When I first started making this recipe for tembleque, I noticed the similarities with Hawaiian haupia. The main difference is the addition of spices, cinnamon and cloves. This recipe for tembleque is very simple and is a good way to use up any spare coconut milk. The coconut milk is thickened using corn starch. The coconut milk is naturally sweet so the amount of sugar needed is low for a dessert. My favourite part of making this recipe was smelling the spices while they were boiling. The dessert tastes best when chilled for a few hours.
2 cinnamon sticks
3 whole cloves
1 (13.5 ounce) can full fat coconut milk
1/4 c granulated sugar
6 Tbsp corn starch
1/2 tsp vanilla
1 c water
First, in a small saucepan combine the water, cinnamon sticks, and cloves to
give it flavor. Boil for 10 minutes.
While the spices boil, in a medium saucepan combine the granulated sugar and cornstarch. Then add the coconut milk and whisk constantly to keep the mixture from forming lumps. Finally, add the vanilla.
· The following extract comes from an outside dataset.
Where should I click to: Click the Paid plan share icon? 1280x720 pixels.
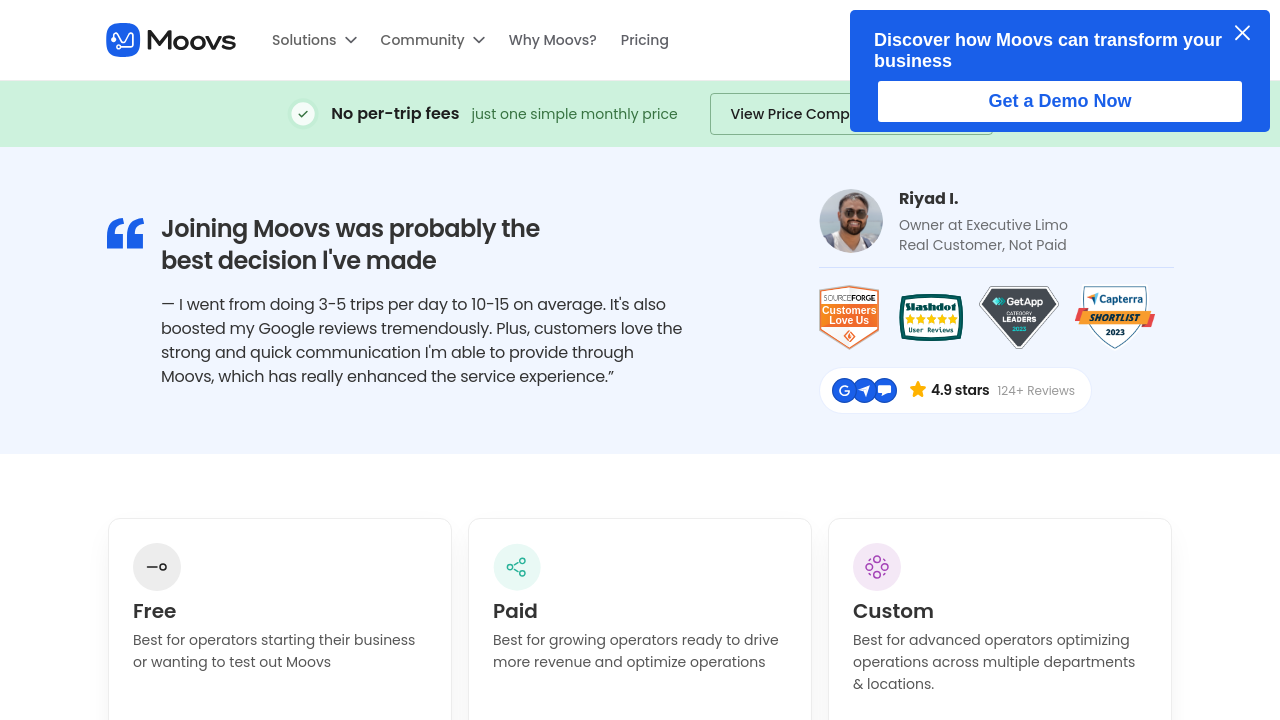(x=517, y=567)
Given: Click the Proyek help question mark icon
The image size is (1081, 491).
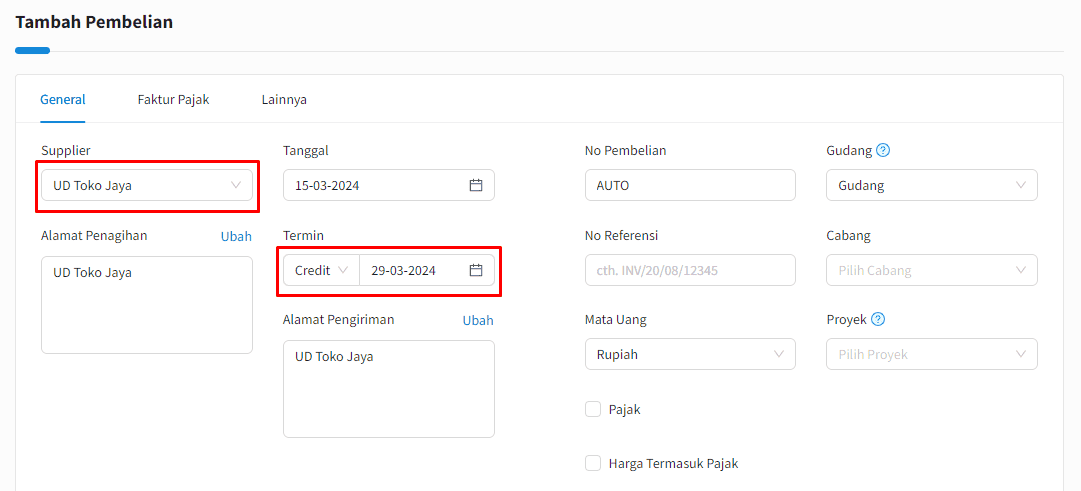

Strain the spices out, and add the water to the other ingredients. Place over medium heat. Cook, stirring constantly until mixture comes to a slow boil and is smooth and thick, about 5 minutes.
Finally, pour the pudding into 3-4 ramekins. Cover and let stand for 20 minutes at room temperature. Then refrigerate for at least 2 hours until firm.
Enjoy in the ramekin or remove from the mould onto a plate. Decorate with
ground cinnamon, a cinnamon stick and/or toasted coconut.